Recently, that notion received a cheeky critique from Daily Show producer Jena Friedman, musician Reggie Watts, and other comedians in the video for the world’s first “non-funding” platform, WorkHarder. The video makes the point that creative success takes a lot more work than just sitting back and watching your funds roll in.
Certainly artists need some amount of money to see their projects to completion. So does all crowdfunding equal slacking?
Not if you ask Jessie Jolles and Tracy Soren, creators of the webseries DIBS. The series centers around a tightly-knit friendship, and that energy reverberates in a real-life conversation with the two. They speak in tandem, filling in details and finishing each other’s thoughts, pausing to give each other smiles, laughs, and accolades. They’ve got each other’s backs. But just beneath the surface of any conversation with Jolles and Soren is their tough-as-nails work ethic.
Eager to make meaningful content and show their production team due respect through proper pay and good meals, the duo launched a crowdfunding campaign, but not without serious thought. Before turning to crowdfunding, the team funded season one of DIBS out of pocket and split all expenses.
“It was 50-50,” Jolles said. “We didn’t know what it was going to cost but we knew we were going to split it.” They also wanted to show people what they were capable of doing before they asked for support.
“I think it’s important to have work out there so that you can ask for something that you’re proving,” she said. “We’ve done this, we’d now love your support.”
Season one was their first time running a production, but the results were successful and they quickly decided to do a second season. “We didn’t want to lose momentum,” Soren explained. “We’re workhorses, sometimes to a fault, but it’s also probably our greatest strength, and we just want to go go go go go.”
That energy was tempered with a practical and realistic mindset. “People take advantage of crowdfunding,” Jolles said, and the pair had no interest in jumping on that bandwagon. So they turned to Seed & Spark, a smaller, more selective crowdfunding platform, dedicated solely to independent filmmakers. They especially liked the transparency of the platform. Supporters could donate dollar amounts, purchase meals or equipment, or even offer to help by loaning necessities. The campaign was a terrific success, and they were shooting season two within four months of releasing their first season.
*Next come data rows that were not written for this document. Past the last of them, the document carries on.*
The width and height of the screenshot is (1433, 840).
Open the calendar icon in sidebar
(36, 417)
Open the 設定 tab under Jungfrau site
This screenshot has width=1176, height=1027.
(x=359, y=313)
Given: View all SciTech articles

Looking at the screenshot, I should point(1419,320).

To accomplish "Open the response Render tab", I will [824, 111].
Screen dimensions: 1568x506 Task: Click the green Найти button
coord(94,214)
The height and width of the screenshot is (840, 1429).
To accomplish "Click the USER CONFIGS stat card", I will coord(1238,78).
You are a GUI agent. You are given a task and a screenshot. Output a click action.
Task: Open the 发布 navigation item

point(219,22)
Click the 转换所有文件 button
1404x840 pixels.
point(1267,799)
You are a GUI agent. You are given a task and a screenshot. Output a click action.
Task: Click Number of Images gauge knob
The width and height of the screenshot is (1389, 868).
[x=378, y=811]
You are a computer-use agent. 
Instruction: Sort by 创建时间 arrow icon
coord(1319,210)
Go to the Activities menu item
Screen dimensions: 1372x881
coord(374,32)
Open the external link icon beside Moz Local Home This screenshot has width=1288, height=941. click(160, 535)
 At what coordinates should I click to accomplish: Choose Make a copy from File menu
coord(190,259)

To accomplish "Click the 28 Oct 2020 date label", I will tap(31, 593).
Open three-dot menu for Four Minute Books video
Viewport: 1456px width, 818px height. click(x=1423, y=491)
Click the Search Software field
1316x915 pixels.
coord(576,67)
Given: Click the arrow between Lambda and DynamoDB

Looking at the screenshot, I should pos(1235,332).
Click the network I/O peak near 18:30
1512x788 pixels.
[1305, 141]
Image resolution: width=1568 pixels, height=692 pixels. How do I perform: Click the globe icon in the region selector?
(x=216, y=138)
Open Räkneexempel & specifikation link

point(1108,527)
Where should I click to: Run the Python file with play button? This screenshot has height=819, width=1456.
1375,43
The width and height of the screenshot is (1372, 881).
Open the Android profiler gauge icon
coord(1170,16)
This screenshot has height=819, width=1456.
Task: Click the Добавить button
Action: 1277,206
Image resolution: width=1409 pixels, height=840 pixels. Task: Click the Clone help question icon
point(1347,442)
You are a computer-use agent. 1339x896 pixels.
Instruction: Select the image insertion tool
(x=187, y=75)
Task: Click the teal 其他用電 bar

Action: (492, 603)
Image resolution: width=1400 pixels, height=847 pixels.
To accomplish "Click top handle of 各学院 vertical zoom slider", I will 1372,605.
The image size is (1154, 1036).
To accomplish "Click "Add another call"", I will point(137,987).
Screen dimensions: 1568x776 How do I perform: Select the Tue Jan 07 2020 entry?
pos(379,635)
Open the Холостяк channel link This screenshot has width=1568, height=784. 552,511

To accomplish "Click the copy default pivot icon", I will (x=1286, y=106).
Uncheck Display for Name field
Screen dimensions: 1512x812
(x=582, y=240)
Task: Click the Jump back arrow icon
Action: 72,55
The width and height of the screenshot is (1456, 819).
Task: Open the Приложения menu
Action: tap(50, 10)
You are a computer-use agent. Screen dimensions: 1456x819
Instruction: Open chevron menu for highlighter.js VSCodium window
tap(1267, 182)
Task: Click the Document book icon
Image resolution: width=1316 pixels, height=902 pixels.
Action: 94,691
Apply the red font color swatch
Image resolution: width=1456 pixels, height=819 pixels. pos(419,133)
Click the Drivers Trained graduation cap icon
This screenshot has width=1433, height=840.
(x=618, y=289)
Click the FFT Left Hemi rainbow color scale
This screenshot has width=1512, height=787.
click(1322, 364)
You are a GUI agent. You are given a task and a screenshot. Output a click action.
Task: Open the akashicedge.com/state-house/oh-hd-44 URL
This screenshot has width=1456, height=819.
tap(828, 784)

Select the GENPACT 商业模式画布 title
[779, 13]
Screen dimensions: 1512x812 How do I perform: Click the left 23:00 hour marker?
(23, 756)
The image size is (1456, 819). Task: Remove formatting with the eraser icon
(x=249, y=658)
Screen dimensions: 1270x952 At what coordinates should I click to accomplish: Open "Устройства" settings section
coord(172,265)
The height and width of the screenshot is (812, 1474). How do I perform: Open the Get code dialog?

The second season was lauded for its humorous portrayal of an intimate female friendship. Jolles and Soren attribute this success in no small part to Seed & Spark’s terrific networking potential.
“We started to find people through Seed & Spark,” Soren said. The ladies also note how social media played a role—they’d tweet out their support of a campaign on Twitter and those filmmakers would tweet support for DIBS.
“Here are all these independent filmmakers and it’s a thing that we’re a part of now,” Soren explained. “It fosters such a community.”
With two seasons of the webseries under their belts, the duo focused on smaller projects but continued to produce content at a frenetic pace. “Shoot, shoot, shoot!” is their mantra, according to Jolles.
“You gotta do it,” Soren added.
Whether honing hilarious character work in Learning Together, a series featuring the twosome as homeschooled, Internet-less sisters who attend college and want to give you love, sex, and life advice, or keeping it real in a recent sketch in which two Jewish extras call out the ludicrous premise of a romantic scene that takes place in the Anne Frank House in The Fault In Our Stars, Soren and Jolles exhibit joyful chemistry.
Their latest video, a commercial parody for a call service that reminds you you’re about to get your period, was spawned by a real-life conversation. If DIBS was a big vision where they worked hard to iron out details and create a smooth production, their newer work comes from taking small ideas and blowing them up to scale with as little fuss as possible.
“Right now we get these ideas and then we just say, ‘We’re gonna shoot it this weekend,’” Soren said. From there, it’s just the twosome and a camera, and a helping hand or two if a friend is available. But if the projects sound smaller that doesn’t mean the ladies are taking them any less seriously.
“We have the equipment…we have our own budget… and we’ve gotten really good at feeding people on a very tight, tight budget,” Soren said.
“But we feed everybody, and they’re full!”Jolles added.
Now what was that about crowdfunders being slackers?